[Records of locating words and elements]
========

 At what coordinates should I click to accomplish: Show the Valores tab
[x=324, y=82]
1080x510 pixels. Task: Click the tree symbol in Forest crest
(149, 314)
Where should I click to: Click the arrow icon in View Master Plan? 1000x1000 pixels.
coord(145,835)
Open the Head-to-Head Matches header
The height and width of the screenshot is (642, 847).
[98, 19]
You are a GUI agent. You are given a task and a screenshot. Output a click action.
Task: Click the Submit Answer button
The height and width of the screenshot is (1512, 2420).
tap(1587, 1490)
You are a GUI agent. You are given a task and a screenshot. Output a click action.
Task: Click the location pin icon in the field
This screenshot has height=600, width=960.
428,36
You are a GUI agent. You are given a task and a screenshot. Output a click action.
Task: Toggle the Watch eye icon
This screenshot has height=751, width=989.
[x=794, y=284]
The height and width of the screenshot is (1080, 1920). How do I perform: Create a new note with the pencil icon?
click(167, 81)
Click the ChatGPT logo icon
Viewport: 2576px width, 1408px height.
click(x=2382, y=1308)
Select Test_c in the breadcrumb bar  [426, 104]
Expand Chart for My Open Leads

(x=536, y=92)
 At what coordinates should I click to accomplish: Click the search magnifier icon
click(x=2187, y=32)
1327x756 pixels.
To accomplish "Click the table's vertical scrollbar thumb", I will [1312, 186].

========

[What you will do] Change "GUI agent" to "interface agent" throughout the records above, and leave everything else as it is.

[Task answer]
 At what coordinates should I click to accomplish: Show the Valores tab
[x=324, y=82]
1080x510 pixels. Task: Click the tree symbol in Forest crest
(149, 314)
Where should I click to: Click the arrow icon in View Master Plan? 1000x1000 pixels.
coord(145,835)
Open the Head-to-Head Matches header
The height and width of the screenshot is (642, 847).
[98, 19]
You are a interface agent. You are given a task and a screenshot. Output a click action.
Task: Click the Submit Answer button
The height and width of the screenshot is (1512, 2420).
tap(1587, 1490)
You are a interface agent. You are given a task and a screenshot. Output a click action.
Task: Click the location pin icon in the field
This screenshot has height=600, width=960.
428,36
You are a interface agent. You are given a task and a screenshot. Output a click action.
Task: Toggle the Watch eye icon
This screenshot has height=751, width=989.
[x=794, y=284]
The height and width of the screenshot is (1080, 1920). How do I perform: Create a new note with the pencil icon?
click(167, 81)
Click the ChatGPT logo icon
Viewport: 2576px width, 1408px height.
click(x=2382, y=1308)
Select Test_c in the breadcrumb bar  [426, 104]
Expand Chart for My Open Leads

(x=536, y=92)
 At what coordinates should I click to accomplish: Click the search magnifier icon
click(x=2187, y=32)
1327x756 pixels.
To accomplish "Click the table's vertical scrollbar thumb", I will [1312, 186].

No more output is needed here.